(Challenges):
(1) Answer these from the bug report on hyphenated full-text searches:
(a) Which MySQL version is the report filed against?
(b) What status has the report been given?
(c) Which two example words with the plus sign does the suggested fix mention?
(2) Write what comes next in the MySQL bug report on hyphenated full-text searches, starting from its final sentence.

(Page extract):
Bug #69931 Full-text search on InnoDB failed on searches for words containing hyphens
Submitted: 6 Aug 2013 3:25 Modified: 21 Aug 2013 16:23
Reporter: Chito Angeles Email Updates:
Status: Not a Bug Impact on me:
None 
Category:MySQL Server: FULLTEXT search Severity:S2 (Serious)
Version:5.6.13 OS:Any
Assigned to: CPU Architecture:Any
Tags: fulltext search boolean innodb hyphen

[6 Aug 2013 3:25] Chito Angeles
Description:
Search for words with hyphens(-) in an INNODB Table with full-text index fails

How to repeat:
SELECT * FROM catalog where match(title) against ('+pre-school' IN BOOLEAN MODE);

Suggested fix:
The Hyphen (also used as Boolean Operator NOT) should be ignored or escaped if it is part of a word, meaning no space before the hyphen(-). This may also be true and should be considered for words with the Plus(+) sign, e.g., K+12 or C++.

(Given data):
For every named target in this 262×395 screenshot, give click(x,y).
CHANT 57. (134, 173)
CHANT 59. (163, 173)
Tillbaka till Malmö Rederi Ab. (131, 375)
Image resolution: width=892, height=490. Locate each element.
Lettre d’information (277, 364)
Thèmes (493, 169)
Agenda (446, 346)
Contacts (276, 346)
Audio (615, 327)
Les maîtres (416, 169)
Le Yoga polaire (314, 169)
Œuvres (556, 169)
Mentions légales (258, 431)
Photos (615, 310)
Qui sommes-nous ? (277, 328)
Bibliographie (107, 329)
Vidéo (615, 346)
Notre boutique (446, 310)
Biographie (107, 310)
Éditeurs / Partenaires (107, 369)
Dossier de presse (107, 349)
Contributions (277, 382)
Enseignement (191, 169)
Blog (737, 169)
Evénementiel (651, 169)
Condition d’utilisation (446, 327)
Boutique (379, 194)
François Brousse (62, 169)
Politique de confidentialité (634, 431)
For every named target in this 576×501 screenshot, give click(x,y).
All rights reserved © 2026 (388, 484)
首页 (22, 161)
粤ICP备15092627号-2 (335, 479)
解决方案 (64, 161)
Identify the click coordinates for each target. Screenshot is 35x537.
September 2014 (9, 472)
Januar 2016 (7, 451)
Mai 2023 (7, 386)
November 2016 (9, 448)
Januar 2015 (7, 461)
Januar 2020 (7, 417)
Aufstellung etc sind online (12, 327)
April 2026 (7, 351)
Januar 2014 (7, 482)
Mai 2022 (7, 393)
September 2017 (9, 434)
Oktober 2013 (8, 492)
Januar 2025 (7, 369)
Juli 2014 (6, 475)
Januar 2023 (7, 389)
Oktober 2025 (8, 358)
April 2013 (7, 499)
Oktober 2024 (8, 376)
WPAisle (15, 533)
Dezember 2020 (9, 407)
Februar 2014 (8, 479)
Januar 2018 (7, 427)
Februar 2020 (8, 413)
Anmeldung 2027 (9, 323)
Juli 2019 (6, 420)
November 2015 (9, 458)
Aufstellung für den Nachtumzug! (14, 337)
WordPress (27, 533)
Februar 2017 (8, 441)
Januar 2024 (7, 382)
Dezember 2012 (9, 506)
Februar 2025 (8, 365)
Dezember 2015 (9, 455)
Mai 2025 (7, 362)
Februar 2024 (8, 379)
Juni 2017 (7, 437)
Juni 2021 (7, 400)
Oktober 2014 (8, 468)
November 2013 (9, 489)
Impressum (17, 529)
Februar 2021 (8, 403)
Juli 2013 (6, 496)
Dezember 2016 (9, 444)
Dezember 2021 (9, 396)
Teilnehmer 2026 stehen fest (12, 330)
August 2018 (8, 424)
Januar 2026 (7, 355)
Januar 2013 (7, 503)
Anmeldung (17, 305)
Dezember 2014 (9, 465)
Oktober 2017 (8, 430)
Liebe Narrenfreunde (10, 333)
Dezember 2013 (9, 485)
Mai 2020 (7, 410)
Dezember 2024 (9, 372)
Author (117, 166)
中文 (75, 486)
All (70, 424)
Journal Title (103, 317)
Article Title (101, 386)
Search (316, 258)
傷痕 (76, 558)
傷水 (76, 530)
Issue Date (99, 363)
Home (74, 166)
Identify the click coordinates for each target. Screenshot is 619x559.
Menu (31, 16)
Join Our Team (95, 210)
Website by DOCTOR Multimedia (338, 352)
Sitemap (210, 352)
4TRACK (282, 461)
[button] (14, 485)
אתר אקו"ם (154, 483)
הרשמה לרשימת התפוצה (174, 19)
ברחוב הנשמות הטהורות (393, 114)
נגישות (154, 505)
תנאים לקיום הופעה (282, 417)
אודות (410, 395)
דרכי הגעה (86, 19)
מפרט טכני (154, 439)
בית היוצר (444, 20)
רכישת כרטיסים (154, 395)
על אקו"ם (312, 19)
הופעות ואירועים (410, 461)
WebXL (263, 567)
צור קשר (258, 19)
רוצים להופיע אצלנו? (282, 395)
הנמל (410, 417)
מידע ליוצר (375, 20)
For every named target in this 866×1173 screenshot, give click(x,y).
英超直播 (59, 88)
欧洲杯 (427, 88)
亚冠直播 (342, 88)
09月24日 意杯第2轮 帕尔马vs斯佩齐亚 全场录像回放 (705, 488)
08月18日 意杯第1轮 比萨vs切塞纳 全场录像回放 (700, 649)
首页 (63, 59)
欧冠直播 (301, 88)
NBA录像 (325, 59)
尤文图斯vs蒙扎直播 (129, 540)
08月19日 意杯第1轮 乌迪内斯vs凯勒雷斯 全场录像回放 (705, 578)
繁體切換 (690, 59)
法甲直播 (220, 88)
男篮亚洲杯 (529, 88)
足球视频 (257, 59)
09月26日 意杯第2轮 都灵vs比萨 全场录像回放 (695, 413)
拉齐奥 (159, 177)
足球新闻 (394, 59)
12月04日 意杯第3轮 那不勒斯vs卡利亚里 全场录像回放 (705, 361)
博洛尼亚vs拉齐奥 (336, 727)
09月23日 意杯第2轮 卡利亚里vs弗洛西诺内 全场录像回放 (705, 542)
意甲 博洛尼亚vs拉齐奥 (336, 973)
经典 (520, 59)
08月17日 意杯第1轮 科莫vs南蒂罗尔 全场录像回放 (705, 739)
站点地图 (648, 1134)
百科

(Expected results):
(1)
(a) 5.6.13
(b) Not a Bug
(c) K+12 and C++

(2)
[6 Aug 2013 16:05] MySQL Verification Team
Thank you for the bug report.

C:\dbs>c:\dbs\5.6\bin\mysql -uroot --port=3560 --prompt="mysql 5.6 > "
Welcome to the MySQL monitor.  Commands end with ; or \g.
Your MySQL connection id is 3
Server version: 5.6.14 Source distribution

Copyright (c) 2000, 2013, Oracle and/or its affiliates. All rights reserved.

Oracle is a registered trademark of Oracle Corporation and/or its
affiliates. Other names may be trademarks of their respective
owners.

Type 'help;' or '\h' for help. Type '\c' to clear the current input statement.

mysql 5.6 > create database xx;
Query OK, 1 row affected (0.01 sec)

mysql 5.6 > use xx
Database changed
mysql 5.6 > CREATE TABLE `catalog` (
    ->   `id` int(10) unsigned NOT NULL AUTO_INCREMENT,
    ->   `title` text NOT NULL,
    ->   PRIMARY KEY (`id`),
    ->   FULLTEXT KEY `title_ftx` (`title`)
    -> ) ENGINE=InnoDB DEFAULT CHARSET=utf8;
Query OK, 0 rows affected (1.59 sec)

mysql 5.6 > INSERT INTO catalog(`title`) VALUES
    ->   ('A teacher\'s pre-school Japan'),
    ->   ('A teacher\'s handbook in health and science for grade III');
Query OK, 2 rows affected (0.06 sec)
Records: 2  Duplicates: 0  Warnings: 0

mysql 5.6 > SELECT * FROM catalog where match(title) against ('+pre-school' IN BOOLEAN MODE);
Empty set (0.01 sec)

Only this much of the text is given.